Julia parks and Kate Davis in conversation (Cample Line, 3 February 2024)

Also Available to watch online

A 16mm moving image artwork that explores the folklore, ecology, and history of seaweed in northern Scotland. Voiced by seaweed harvesters, workers in the alginate factories, environmental activists, archaeologists & seaweed farmers behind the miracle resource. The film includes archive footage, oral histories and contemporary documentary footage of people working with seaweed.

In partnership with Screen Argyll and Julia Parks, Seaweed is available to book and watch online from 4 – 18 February

Julia Parks is an artist filmmaker exploring the different relationships between landscapes, plants, people and industry.
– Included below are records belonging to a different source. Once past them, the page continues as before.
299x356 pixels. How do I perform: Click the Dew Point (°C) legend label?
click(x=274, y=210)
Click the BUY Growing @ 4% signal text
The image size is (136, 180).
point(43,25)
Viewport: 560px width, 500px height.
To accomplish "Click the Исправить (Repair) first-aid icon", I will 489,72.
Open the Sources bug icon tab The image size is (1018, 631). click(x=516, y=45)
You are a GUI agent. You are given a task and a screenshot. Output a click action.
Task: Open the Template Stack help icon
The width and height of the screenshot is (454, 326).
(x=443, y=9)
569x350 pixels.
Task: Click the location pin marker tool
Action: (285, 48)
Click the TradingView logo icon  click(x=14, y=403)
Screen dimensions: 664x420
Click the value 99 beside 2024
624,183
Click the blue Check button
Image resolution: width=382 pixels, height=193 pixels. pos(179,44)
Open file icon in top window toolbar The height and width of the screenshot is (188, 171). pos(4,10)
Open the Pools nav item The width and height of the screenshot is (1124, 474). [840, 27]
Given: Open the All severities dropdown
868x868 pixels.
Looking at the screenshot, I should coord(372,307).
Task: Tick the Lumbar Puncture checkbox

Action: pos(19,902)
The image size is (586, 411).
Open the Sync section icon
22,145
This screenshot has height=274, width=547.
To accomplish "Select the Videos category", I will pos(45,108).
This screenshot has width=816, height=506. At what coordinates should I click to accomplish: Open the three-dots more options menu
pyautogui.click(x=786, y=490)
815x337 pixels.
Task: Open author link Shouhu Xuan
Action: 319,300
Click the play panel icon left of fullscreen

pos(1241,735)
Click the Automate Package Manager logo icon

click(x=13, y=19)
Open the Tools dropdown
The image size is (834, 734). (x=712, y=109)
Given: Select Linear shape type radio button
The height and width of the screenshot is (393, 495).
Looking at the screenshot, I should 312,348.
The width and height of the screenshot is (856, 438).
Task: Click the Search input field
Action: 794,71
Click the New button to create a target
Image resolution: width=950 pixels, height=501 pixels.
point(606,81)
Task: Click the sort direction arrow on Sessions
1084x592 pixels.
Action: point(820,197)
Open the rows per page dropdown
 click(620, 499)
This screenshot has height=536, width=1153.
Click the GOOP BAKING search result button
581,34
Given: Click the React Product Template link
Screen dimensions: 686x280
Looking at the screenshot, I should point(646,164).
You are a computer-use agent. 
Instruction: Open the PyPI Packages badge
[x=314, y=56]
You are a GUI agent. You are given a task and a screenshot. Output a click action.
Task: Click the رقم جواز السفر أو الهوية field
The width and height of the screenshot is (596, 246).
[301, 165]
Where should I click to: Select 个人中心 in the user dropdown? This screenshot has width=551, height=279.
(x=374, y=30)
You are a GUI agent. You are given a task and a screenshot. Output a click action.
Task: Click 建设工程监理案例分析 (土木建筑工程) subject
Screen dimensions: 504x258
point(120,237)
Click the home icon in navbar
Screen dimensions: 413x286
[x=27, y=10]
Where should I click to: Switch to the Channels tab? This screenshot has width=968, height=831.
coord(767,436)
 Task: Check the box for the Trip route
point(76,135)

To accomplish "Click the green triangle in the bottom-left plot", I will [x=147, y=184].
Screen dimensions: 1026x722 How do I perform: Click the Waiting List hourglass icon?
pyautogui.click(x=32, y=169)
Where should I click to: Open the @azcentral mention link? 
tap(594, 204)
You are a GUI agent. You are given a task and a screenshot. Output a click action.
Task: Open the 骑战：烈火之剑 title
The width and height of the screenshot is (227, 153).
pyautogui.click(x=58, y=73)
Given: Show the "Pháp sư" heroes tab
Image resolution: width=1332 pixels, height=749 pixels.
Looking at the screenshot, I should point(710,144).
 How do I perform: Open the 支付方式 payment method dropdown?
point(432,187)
She works with experimental documentary forms often using 16mm film, archival footage, poetry and song. 

In 2022 she took part in a 6-month residency with Alchemy Film & Arts in Hawick as part of their The Teviot, the Flag and the Rich, Rich Soil programme. The four films she made premiered at the Alchemy Film and Moving Image Festival in April 2023 & screened at Edinburgh International Film Festival & Brazier International Film Festival in summer/autumn 2023. 

Julia grew up and lived for most of her life in West Cumbria. She is currently based between West Cumbria & Hawick in the Scottish Borders. 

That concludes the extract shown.